### Your goal
Swap "OpenData" for "Open Data" in the records from the line with "Project (96, 349)" through the end, and give back only those lines with nothing else changed.

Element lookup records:
⟨

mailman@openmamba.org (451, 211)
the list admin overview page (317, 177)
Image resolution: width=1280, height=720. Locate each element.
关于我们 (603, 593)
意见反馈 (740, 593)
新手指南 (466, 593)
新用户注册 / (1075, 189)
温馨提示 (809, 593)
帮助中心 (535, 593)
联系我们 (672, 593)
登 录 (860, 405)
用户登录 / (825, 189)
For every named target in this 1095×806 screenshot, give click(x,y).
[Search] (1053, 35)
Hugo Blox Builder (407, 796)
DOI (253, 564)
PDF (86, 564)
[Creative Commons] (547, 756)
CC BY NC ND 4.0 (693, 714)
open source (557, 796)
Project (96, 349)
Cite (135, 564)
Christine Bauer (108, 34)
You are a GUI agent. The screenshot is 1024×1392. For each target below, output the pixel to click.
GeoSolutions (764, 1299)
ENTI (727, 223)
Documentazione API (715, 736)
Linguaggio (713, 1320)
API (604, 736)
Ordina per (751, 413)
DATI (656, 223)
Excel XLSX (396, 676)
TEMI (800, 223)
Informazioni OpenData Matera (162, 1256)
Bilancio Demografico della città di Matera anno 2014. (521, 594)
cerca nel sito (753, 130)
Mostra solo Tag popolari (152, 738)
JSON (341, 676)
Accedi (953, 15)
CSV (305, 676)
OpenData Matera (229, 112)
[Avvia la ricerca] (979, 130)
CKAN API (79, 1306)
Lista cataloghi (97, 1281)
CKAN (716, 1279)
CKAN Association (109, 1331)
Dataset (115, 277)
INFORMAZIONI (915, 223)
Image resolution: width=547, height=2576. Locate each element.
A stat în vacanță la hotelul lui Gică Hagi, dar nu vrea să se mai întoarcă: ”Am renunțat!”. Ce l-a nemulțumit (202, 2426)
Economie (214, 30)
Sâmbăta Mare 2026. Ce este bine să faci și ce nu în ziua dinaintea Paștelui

⟩

### Full solution
Project (96, 349)
Cite (135, 564)
Christine Bauer (108, 34)
You are a GUI agent. The screenshot is 1024×1392. For each target below, output the pixel to click.
GeoSolutions (764, 1299)
ENTI (727, 223)
Documentazione API (715, 736)
Linguaggio (713, 1320)
API (604, 736)
Ordina per (751, 413)
DATI (656, 223)
Excel XLSX (396, 676)
TEMI (800, 223)
Informazioni Open Data Matera (162, 1256)
Bilancio Demografico della città di Matera anno 2014. (521, 594)
cerca nel sito (753, 130)
Mostra solo Tag popolari (152, 738)
JSON (341, 676)
Accedi (953, 15)
CSV (305, 676)
Open Data Matera (229, 112)
[Avvia la ricerca] (979, 130)
CKAN API (79, 1306)
Lista cataloghi (97, 1281)
CKAN (716, 1279)
CKAN Association (109, 1331)
Dataset (115, 277)
INFORMAZIONI (915, 223)
Image resolution: width=547, height=2576. Locate each element.
A stat în vacanță la hotelul lui Gică Hagi, dar nu vrea să se mai întoarcă: ”Am renunțat!”. Ce l-a nemulțumit (202, 2426)
Economie (214, 30)
Sâmbăta Mare 2026. Ce este bine să faci și ce nu în ziua dinaintea Paștelui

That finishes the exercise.